Stored records –

%%

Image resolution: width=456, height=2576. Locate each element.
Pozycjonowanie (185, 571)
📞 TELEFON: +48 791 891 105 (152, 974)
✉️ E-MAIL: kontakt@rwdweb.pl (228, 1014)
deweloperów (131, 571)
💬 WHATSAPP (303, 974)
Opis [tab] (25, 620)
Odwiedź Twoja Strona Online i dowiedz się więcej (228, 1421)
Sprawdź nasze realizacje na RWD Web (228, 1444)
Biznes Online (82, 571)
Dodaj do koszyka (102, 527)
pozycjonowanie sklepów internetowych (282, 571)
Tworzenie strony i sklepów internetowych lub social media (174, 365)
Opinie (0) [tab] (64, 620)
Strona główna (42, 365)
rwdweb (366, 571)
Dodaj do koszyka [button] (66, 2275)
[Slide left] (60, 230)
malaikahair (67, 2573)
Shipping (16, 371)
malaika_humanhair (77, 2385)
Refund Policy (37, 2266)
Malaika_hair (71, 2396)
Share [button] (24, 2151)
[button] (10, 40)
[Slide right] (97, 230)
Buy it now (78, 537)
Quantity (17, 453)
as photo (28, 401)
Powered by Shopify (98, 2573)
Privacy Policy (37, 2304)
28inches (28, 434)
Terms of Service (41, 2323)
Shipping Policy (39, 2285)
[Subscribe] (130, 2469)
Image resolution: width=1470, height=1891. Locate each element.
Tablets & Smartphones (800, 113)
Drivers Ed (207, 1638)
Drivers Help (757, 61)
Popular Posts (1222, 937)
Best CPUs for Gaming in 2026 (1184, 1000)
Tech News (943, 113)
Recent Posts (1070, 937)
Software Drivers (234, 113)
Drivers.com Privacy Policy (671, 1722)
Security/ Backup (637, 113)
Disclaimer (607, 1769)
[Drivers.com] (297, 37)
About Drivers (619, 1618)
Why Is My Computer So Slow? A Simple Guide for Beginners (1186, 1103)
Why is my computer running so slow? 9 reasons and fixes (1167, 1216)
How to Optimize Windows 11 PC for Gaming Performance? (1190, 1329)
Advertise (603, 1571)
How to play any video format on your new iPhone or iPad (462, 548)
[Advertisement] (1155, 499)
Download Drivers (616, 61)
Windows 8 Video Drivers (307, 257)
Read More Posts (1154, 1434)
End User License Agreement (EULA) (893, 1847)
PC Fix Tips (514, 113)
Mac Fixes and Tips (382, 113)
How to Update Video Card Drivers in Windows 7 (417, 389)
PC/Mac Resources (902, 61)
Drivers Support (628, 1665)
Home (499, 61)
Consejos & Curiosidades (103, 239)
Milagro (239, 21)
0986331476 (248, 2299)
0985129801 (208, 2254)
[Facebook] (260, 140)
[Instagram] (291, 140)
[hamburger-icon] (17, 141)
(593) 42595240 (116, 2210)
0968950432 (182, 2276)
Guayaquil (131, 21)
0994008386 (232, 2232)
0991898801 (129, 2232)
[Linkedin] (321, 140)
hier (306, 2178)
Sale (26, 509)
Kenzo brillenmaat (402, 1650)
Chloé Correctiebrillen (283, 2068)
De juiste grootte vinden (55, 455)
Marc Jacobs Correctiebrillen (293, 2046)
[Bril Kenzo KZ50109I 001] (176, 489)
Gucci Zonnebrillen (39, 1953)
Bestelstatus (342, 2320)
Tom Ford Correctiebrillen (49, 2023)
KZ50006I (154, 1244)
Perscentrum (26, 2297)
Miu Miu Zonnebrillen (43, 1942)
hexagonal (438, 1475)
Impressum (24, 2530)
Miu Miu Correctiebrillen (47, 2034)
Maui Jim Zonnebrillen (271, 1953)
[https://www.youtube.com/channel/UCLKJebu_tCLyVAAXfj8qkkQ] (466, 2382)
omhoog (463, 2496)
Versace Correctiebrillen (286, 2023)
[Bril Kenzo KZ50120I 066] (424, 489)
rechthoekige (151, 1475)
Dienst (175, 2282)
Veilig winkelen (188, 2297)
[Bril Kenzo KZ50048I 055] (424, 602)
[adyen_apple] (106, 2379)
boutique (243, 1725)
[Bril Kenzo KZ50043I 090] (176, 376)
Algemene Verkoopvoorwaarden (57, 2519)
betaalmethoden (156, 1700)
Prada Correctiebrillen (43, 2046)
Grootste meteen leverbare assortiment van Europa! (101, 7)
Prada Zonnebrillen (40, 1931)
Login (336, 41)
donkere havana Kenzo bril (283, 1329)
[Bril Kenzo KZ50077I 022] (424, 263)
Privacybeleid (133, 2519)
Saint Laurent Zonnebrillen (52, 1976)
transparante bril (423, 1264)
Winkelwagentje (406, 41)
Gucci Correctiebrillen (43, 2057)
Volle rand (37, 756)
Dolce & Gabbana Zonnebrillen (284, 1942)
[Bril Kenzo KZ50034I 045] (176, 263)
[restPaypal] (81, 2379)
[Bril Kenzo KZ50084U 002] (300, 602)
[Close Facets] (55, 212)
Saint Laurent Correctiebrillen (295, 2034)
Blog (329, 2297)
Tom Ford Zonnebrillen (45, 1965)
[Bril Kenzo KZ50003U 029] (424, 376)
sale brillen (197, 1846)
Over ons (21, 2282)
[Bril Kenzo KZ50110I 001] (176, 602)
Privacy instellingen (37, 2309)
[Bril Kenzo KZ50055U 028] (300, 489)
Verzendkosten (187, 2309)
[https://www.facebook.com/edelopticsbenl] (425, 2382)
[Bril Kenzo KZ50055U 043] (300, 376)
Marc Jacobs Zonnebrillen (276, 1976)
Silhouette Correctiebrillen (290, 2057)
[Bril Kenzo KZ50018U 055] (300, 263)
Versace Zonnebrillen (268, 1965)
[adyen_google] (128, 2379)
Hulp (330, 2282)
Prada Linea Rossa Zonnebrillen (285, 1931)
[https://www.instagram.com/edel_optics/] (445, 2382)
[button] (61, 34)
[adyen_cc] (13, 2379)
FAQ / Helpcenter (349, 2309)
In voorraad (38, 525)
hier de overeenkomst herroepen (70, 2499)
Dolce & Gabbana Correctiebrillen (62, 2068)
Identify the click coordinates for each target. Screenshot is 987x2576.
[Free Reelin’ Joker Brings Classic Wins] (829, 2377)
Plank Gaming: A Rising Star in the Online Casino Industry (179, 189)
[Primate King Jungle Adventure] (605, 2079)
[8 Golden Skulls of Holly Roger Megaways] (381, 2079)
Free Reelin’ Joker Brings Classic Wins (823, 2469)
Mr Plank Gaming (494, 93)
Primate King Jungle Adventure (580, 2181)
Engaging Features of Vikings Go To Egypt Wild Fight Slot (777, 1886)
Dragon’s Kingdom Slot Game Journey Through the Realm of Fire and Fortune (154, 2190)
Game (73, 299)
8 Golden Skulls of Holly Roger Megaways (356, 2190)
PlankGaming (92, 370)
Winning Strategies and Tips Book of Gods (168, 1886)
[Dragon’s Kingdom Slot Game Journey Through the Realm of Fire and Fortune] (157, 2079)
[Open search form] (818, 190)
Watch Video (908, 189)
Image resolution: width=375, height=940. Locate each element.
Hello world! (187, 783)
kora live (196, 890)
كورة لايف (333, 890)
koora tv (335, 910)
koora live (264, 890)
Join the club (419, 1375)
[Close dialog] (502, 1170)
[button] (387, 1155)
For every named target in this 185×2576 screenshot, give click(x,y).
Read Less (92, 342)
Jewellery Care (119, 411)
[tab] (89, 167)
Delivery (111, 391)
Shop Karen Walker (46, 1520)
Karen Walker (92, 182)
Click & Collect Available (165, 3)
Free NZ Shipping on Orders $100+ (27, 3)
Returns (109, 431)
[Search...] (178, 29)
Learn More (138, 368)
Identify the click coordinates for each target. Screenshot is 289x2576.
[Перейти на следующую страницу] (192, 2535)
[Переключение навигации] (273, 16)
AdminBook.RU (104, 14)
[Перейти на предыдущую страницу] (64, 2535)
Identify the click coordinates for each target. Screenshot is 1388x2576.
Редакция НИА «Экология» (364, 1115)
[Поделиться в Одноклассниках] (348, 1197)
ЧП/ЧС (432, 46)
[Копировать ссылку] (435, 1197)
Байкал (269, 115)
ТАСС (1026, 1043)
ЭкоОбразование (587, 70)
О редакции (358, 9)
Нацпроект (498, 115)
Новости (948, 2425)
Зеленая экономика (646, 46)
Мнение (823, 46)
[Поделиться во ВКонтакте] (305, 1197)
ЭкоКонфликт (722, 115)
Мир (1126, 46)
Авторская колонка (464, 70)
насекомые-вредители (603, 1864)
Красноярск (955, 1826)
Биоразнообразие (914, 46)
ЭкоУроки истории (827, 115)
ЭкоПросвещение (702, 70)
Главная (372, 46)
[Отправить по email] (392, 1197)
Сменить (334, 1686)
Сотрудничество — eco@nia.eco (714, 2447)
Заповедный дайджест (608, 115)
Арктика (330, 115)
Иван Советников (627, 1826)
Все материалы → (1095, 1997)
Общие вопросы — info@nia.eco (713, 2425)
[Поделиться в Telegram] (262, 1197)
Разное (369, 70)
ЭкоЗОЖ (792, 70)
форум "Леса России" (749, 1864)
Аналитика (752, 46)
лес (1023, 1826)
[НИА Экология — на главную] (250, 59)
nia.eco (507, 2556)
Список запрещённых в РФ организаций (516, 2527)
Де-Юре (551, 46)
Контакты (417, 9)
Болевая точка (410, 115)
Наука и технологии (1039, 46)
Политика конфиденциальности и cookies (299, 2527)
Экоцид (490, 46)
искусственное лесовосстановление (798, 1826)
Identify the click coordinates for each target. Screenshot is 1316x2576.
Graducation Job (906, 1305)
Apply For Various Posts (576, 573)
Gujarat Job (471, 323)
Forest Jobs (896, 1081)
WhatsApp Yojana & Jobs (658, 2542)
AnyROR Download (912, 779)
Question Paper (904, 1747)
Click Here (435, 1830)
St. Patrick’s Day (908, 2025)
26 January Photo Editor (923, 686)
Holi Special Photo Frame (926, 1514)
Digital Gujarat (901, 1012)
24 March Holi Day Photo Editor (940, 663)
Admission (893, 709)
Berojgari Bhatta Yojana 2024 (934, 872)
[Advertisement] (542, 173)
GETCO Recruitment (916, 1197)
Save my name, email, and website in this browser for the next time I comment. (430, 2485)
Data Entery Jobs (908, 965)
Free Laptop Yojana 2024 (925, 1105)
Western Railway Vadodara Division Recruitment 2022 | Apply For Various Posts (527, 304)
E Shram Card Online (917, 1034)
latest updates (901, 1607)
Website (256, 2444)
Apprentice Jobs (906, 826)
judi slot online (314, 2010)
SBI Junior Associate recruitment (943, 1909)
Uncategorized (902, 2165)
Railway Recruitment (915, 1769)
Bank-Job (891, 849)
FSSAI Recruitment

%%

Required action –
Retype, exactly and in full, the lines above from the one containing "Иван Советников (627, 1826)" through the one containing "GETCO Recruitment (916, 1197)".

Exercise result –
Иван Советников (627, 1826)
Все материалы → (1095, 1997)
Общие вопросы — info@nia.eco (713, 2425)
[Поделиться в Telegram] (262, 1197)
Разное (369, 70)
ЭкоЗОЖ (792, 70)
форум "Леса России" (749, 1864)
Аналитика (752, 46)
лес (1023, 1826)
[НИА Экология — на главную] (250, 59)
nia.eco (507, 2556)
Список запрещённых в РФ организаций (516, 2527)
Де-Юре (551, 46)
Контакты (417, 9)
Болевая точка (410, 115)
Наука и технологии (1039, 46)
Политика конфиденциальности и cookies (299, 2527)
Экоцид (490, 46)
искусственное лесовосстановление (798, 1826)
Identify the click coordinates for each target. Screenshot is 1316x2576.
Graducation Job (906, 1305)
Apply For Various Posts (576, 573)
Gujarat Job (471, 323)
Forest Jobs (896, 1081)
WhatsApp Yojana & Jobs (658, 2542)
AnyROR Download (912, 779)
Question Paper (904, 1747)
Click Here (435, 1830)
St. Patrick’s Day (908, 2025)
26 January Photo Editor (923, 686)
Holi Special Photo Frame (926, 1514)
Digital Gujarat (901, 1012)
24 March Holi Day Photo Editor (940, 663)
Admission (893, 709)
Berojgari Bhatta Yojana 2024 (934, 872)
[Advertisement] (542, 173)
GETCO Recruitment (916, 1197)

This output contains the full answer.